● **Exercise**
Can you return every line of the records below that contains the string "review"? Case counts when matching.

Word and element location data
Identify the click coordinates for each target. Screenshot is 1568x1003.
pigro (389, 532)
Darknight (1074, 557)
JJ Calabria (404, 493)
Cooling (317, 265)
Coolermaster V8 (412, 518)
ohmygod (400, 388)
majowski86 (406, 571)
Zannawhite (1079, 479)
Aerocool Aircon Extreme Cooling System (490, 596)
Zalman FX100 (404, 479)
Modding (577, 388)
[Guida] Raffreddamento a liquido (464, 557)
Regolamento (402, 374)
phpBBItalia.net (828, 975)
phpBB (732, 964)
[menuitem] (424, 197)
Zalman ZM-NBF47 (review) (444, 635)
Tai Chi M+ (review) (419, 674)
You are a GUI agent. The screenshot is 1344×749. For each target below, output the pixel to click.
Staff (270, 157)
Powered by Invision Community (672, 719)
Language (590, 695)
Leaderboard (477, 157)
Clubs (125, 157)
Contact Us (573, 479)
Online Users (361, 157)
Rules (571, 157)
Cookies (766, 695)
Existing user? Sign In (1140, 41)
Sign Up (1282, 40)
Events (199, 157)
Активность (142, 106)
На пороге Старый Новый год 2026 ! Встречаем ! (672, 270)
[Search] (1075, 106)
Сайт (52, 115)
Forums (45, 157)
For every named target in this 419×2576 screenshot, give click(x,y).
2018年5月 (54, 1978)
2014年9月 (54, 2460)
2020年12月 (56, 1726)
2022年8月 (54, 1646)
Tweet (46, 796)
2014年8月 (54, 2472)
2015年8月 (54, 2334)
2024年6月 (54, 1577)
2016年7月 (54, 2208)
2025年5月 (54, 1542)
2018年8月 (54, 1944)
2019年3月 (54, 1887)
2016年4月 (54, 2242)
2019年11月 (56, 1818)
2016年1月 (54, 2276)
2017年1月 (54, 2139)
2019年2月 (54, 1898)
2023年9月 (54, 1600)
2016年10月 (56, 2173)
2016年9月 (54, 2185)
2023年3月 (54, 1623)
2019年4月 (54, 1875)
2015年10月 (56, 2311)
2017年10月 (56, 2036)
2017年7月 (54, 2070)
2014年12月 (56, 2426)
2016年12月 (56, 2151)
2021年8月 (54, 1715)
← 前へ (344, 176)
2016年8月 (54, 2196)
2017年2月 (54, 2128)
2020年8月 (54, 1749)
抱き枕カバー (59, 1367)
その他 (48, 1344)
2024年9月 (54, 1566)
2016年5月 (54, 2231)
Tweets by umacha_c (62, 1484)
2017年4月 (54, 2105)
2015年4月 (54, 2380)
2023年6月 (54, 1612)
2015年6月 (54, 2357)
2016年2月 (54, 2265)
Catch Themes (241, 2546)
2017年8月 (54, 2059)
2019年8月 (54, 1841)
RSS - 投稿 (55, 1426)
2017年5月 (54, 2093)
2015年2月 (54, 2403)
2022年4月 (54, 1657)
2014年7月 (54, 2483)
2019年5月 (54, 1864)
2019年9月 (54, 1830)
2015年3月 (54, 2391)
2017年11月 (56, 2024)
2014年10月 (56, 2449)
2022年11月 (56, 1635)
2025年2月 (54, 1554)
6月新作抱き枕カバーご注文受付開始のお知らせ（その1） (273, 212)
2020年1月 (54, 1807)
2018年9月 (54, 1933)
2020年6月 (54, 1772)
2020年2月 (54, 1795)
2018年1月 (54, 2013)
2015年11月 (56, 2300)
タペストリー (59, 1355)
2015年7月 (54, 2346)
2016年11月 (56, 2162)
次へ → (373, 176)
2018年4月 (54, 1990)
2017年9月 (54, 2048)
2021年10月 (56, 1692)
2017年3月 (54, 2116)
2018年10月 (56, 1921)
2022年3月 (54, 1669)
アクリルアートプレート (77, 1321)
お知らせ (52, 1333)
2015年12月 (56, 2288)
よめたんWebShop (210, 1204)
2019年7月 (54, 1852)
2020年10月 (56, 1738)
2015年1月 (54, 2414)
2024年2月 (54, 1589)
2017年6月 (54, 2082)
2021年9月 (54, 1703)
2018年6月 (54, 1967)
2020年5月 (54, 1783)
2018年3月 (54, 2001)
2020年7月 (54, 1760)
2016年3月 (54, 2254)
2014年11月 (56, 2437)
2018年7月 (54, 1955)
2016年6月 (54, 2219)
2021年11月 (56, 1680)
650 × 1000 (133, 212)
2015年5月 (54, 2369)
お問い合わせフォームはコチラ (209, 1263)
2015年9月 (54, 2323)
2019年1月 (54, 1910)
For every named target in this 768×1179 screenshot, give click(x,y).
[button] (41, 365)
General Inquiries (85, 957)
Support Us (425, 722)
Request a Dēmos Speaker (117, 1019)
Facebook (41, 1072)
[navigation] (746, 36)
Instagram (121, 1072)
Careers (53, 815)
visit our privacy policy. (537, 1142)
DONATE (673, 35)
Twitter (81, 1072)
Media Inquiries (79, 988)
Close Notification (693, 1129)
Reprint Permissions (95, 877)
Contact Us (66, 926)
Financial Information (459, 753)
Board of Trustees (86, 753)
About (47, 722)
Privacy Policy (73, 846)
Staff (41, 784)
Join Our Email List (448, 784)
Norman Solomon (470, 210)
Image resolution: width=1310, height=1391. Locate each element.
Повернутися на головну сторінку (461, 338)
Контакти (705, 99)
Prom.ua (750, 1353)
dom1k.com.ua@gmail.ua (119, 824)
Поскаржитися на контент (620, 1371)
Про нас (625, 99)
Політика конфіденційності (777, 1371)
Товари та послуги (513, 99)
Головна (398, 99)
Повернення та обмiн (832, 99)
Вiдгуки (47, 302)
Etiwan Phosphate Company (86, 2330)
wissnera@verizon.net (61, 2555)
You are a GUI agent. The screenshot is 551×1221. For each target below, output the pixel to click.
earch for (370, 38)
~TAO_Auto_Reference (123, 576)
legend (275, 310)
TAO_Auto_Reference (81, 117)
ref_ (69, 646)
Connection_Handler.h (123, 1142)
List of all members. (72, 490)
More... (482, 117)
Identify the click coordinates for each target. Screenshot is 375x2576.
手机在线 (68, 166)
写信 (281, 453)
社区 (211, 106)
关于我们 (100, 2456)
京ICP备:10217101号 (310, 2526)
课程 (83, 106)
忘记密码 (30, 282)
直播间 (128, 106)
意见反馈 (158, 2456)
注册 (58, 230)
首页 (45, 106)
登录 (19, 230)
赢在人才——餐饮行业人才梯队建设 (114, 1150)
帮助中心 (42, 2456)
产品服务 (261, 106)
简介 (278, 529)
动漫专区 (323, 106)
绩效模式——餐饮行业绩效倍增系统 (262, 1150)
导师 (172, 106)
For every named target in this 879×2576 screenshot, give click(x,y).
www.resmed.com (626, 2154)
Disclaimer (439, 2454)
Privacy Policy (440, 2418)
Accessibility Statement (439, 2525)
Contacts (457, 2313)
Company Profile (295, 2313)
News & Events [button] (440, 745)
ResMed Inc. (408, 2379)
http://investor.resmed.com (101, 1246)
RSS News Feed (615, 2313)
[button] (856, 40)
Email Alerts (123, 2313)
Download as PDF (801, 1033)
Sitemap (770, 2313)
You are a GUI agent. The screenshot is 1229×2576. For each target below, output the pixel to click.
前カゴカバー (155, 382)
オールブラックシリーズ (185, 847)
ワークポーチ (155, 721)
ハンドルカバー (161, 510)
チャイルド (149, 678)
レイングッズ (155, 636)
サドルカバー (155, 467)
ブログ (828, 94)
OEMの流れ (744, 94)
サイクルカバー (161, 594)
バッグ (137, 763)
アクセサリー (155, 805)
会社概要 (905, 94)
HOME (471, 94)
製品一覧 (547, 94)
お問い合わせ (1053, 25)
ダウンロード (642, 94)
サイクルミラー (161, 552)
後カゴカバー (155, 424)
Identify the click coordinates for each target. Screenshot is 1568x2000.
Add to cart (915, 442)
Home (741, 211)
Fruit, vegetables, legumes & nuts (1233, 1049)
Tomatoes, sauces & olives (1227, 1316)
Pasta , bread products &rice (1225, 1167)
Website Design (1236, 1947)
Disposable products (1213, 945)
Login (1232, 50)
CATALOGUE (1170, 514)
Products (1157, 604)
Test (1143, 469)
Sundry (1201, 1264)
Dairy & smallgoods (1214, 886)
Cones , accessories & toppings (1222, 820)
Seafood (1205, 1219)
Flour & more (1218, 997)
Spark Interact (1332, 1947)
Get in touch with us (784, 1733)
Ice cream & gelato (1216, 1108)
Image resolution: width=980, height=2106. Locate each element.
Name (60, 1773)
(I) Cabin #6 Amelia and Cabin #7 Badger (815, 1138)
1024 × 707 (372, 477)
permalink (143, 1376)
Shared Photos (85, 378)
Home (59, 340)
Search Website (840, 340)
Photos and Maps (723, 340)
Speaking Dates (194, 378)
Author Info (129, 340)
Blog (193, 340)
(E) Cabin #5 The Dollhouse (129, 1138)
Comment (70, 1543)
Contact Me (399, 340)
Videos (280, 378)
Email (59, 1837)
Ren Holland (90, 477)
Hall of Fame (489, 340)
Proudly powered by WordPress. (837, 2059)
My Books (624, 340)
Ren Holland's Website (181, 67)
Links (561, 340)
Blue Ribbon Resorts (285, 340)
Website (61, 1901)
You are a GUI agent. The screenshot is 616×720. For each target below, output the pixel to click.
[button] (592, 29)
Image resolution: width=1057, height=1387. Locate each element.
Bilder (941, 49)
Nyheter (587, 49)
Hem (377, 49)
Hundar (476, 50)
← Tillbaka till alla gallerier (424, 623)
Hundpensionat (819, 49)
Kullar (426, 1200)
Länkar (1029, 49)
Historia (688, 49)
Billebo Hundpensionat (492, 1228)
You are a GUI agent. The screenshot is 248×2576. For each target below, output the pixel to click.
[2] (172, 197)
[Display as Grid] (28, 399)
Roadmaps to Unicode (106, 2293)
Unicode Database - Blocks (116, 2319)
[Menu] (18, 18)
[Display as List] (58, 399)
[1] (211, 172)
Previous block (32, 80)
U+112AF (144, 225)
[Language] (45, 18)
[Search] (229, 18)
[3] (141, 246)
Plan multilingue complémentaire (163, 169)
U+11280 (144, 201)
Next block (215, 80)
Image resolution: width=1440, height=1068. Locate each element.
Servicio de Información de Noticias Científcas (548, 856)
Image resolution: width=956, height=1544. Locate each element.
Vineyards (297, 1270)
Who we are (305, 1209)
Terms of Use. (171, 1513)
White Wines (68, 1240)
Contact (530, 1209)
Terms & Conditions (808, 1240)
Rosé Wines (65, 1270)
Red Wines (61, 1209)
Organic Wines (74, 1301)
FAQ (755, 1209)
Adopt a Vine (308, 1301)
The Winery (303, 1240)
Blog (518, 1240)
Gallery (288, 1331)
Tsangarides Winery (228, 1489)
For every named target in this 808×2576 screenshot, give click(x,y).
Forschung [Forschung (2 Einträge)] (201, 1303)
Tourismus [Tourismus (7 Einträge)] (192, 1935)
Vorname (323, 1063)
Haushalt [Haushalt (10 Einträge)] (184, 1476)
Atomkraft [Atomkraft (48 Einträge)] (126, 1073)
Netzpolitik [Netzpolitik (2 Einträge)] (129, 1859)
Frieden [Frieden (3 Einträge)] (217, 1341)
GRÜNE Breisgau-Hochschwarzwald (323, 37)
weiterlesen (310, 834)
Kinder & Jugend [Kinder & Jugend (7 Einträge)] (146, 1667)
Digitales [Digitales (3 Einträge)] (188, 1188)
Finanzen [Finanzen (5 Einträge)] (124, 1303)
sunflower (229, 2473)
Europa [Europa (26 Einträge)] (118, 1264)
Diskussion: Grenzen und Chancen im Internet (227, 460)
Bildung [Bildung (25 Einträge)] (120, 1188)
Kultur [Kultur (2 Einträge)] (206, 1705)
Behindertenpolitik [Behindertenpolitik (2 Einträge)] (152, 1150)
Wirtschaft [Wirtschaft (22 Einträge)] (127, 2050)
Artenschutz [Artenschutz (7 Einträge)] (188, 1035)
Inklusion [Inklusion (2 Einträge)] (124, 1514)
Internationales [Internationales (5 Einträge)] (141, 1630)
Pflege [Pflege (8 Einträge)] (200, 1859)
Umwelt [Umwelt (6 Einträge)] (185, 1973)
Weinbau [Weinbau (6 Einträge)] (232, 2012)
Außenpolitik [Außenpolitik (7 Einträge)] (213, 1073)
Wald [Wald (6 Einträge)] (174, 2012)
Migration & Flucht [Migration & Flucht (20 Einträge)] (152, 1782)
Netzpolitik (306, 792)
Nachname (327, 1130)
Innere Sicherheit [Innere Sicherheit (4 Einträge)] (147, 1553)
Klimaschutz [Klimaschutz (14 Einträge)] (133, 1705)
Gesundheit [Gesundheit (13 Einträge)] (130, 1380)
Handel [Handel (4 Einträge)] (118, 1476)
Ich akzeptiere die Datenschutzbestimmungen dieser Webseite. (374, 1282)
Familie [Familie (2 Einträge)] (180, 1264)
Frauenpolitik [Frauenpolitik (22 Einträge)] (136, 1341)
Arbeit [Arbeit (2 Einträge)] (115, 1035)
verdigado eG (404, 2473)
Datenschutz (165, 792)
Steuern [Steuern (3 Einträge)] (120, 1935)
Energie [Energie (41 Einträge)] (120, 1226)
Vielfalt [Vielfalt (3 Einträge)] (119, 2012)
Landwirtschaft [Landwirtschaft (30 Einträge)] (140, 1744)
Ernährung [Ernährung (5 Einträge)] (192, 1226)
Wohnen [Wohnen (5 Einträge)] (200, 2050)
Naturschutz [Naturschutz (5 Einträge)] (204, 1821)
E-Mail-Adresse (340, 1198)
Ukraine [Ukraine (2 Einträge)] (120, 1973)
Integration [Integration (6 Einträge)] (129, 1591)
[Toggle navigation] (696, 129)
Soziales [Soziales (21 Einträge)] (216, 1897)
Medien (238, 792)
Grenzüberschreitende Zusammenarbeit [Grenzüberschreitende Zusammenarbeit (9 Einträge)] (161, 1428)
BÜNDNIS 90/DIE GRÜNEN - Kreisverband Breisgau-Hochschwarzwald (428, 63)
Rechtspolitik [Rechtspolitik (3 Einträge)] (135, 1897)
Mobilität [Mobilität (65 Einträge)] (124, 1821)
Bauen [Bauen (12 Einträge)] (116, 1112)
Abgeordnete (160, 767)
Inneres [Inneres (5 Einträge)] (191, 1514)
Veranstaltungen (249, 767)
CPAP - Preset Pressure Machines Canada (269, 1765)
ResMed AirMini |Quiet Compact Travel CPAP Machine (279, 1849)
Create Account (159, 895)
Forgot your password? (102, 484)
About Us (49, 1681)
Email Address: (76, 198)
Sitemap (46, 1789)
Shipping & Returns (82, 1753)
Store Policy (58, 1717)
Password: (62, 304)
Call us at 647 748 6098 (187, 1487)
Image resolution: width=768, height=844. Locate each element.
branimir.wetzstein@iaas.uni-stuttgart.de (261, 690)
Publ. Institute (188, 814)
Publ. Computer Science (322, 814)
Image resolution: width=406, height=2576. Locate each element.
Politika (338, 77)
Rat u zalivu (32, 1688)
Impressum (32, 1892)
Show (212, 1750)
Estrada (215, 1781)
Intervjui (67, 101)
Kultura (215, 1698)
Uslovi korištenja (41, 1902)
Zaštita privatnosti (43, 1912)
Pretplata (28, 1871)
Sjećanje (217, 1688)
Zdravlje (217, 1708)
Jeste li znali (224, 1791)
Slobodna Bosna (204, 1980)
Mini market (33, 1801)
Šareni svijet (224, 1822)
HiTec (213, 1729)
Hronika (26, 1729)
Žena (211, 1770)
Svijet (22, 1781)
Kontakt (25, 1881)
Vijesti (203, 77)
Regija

● **Exercise result**
Zalman ZM-NBF47 (review) (444, 635)
Tai Chi M+ (review) (419, 674)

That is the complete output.